Friday, September 16, 2011

Psychologists warn of growing use of psychotropic drugs on children

By Lauren Higgs Thursday, 15 September 2011

Shy children are at risk of being prescribed powerful psychotropic drugs because of a growing tendency to treat behavioural problems with medication, the Association of Educational Psychologists (AEP) has warned.

Fallon: 'In a society that wants quick results, using drugs to improve behaviour is very tempting'. Image: Brijesh Patel

Speaking at the TUC conference, AEP general secretary Kate Fallon called for an urgent national review into the use of drugs such as Ritalin on school-aged children.

"We are concerned that not enough is known about the long-term effects of such powerful drugs on the development of children’s brains," she said.

"We have received increased numbers of reports from our members that children with behavioural difficulties are being prescribed drugs without full discussion with other professionals to see if other strategies or approaches could be used instead of, or at least alongside, the medication."

Fallon added that plans to adopt a new set of criteria for defining mental illness in the UK in 2013 will lead to many more children being diagnosed as mentally ill on the basis of their behaviour.

"A shy child could be diagnosed with social anxiety; a sad or temporarily withdrawn child could be diagnosed with depression," she said.

"In a society that wants quick results, using drugs to improve behaviour is very tempting. But there can be other ways of improving children’s behaviour that typically involve time and energy from people."

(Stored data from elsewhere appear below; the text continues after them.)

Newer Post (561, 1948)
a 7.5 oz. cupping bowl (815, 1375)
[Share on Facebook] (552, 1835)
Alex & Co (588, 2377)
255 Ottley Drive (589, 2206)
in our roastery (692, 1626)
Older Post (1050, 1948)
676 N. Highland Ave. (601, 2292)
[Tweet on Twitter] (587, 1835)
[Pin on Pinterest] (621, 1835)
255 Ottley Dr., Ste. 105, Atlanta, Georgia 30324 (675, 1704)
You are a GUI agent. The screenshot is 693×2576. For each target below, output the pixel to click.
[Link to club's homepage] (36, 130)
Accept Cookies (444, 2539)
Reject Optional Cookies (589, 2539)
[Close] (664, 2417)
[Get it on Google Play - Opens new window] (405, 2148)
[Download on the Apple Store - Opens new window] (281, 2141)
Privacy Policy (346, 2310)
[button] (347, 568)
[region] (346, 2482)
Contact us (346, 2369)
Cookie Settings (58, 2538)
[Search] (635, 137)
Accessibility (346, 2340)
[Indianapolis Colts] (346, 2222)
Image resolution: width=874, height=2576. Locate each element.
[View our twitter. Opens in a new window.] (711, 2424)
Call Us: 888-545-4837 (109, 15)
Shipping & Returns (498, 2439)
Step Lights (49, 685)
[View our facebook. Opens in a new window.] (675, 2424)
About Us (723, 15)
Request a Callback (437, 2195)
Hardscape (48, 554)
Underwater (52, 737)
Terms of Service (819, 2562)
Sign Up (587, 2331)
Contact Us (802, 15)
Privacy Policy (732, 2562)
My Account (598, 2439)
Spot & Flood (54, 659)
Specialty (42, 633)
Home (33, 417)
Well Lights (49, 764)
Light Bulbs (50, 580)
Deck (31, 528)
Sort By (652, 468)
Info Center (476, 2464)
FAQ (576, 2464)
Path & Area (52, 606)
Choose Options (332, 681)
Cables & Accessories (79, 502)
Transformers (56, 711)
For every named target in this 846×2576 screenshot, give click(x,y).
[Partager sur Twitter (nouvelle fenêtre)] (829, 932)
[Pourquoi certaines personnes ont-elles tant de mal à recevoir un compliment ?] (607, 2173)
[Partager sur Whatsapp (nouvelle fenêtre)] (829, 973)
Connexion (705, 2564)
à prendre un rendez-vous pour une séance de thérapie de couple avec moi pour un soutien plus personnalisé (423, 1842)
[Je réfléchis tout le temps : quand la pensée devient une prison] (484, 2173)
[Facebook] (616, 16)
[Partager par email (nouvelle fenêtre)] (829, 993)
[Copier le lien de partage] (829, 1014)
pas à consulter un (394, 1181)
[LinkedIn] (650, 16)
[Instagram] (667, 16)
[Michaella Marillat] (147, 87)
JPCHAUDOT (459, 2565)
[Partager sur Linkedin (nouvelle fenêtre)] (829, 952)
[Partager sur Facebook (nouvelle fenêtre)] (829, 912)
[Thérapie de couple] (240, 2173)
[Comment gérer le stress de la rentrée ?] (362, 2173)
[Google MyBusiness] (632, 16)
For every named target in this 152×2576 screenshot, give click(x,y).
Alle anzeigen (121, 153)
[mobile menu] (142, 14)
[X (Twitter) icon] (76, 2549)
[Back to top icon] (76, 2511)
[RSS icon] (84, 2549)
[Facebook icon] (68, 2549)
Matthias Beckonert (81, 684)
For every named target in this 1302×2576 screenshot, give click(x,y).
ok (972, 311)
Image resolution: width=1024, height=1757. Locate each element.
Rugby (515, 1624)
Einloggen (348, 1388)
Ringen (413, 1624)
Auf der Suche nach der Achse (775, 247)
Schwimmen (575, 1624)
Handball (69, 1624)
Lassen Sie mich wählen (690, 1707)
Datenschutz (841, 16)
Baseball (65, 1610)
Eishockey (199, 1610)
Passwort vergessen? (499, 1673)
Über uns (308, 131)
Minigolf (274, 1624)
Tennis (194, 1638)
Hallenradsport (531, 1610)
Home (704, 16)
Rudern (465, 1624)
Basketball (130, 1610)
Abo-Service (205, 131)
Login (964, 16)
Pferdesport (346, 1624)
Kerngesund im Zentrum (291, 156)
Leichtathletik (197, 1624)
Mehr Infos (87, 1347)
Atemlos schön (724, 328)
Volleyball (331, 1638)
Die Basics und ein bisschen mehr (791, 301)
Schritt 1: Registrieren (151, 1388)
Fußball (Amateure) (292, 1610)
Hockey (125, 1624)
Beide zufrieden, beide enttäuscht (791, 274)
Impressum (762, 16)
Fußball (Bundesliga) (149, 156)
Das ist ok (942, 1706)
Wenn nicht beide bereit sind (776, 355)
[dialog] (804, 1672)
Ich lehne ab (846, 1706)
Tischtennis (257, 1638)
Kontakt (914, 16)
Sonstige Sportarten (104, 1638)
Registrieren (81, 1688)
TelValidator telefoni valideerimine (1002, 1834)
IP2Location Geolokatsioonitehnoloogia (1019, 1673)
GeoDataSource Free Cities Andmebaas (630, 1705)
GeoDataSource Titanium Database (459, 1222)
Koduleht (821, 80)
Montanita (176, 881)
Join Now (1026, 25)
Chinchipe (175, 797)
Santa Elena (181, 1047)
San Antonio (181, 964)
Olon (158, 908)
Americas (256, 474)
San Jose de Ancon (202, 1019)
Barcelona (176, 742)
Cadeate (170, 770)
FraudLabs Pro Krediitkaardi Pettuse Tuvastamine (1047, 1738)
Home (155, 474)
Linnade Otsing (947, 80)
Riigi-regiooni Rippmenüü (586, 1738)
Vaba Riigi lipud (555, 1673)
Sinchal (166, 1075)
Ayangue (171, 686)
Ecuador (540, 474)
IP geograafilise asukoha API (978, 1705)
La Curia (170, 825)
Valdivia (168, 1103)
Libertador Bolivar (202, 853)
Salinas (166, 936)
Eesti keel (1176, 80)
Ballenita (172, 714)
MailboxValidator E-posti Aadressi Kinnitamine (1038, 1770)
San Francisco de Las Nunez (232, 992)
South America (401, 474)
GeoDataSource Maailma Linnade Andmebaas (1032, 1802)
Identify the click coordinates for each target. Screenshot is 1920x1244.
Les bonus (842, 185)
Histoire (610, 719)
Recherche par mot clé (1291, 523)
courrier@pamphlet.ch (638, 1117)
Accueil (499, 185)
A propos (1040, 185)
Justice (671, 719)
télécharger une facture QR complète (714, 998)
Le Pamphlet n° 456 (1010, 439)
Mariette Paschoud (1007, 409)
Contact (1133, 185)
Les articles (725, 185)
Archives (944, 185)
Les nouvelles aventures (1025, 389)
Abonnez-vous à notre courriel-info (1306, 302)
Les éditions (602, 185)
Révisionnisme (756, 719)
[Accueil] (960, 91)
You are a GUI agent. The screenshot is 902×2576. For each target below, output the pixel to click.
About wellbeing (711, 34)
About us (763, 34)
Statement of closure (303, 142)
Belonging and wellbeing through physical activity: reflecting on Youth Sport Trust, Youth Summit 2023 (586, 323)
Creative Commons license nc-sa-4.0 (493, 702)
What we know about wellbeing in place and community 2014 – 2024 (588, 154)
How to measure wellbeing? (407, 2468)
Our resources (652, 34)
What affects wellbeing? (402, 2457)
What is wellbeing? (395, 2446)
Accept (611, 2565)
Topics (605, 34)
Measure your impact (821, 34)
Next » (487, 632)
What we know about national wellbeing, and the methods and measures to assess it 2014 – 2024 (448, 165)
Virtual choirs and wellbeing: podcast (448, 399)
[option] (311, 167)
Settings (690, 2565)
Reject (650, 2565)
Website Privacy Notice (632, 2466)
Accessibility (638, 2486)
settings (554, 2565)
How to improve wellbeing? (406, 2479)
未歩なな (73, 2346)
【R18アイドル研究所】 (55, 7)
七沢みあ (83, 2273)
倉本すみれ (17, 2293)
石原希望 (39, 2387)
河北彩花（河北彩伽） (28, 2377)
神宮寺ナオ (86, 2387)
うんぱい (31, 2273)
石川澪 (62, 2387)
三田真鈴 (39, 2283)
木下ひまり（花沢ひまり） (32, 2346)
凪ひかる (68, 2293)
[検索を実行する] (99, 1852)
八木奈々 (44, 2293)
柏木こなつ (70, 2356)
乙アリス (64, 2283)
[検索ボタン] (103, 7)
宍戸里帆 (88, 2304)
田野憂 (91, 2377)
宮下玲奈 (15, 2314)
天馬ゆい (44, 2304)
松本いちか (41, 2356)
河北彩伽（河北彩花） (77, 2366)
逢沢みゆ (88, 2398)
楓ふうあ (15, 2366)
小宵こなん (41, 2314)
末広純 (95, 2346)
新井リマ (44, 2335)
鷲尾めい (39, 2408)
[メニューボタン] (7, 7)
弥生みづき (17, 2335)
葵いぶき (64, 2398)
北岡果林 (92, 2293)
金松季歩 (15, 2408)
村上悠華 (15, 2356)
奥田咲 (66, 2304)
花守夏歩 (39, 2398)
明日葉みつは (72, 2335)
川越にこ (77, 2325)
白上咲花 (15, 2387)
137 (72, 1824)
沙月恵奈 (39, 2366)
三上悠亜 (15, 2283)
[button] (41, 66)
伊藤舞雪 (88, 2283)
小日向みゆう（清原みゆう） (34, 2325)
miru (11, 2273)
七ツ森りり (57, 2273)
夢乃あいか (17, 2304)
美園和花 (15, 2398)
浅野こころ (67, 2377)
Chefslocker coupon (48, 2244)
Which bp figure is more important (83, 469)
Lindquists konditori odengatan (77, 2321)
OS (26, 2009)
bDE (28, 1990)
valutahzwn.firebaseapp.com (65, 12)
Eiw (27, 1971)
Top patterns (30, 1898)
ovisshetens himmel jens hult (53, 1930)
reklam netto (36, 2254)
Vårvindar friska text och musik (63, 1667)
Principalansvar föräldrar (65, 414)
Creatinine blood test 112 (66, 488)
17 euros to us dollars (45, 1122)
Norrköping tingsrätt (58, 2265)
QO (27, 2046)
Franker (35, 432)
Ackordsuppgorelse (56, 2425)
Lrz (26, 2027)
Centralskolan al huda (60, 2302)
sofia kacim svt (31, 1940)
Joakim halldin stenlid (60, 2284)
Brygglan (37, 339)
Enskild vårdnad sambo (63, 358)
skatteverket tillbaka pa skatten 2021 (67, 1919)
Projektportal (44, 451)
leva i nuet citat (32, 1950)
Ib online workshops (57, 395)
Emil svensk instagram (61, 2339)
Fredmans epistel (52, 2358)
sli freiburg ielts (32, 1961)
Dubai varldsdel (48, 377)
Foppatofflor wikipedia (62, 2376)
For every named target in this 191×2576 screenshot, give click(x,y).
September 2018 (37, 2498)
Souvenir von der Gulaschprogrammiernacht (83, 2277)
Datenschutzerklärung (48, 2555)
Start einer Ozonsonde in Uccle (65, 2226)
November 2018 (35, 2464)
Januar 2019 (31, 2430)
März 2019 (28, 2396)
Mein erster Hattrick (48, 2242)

"Simply relying on medication in isolation is no solution; we must foster a more collaborative approach to the treatment of school-aged children with conditions such as ADHD (attention deficit hyperactivity disorder)."

National Institute for Health and Clinical Excellence (Nice) guidance says psychotropic drugs should not be prescribed to children under the age of six.

But the Department of Health doesn’t collect data on prescriptions of this kind, so there is no national figure on the use of such drugs with children.

"We have evidence that the current guidance is not being followed. For example, children under six are being prescribed the drugs but there is no monitoring of such practice," Fallon said.

She criticised Nice for declining to review its guidance in light of AEP’s findings.

"If we fail to review our practices we run the risk of even more children being prescribed with drugs whose long-term effects are not categorically known to us," she said.

"We run the risk of committing children to long-term drug use and of committing the long-term spending of public money to increase the profits of pharmaceutical companies, public money which could go some way towards funding more adults being available to work directly with children.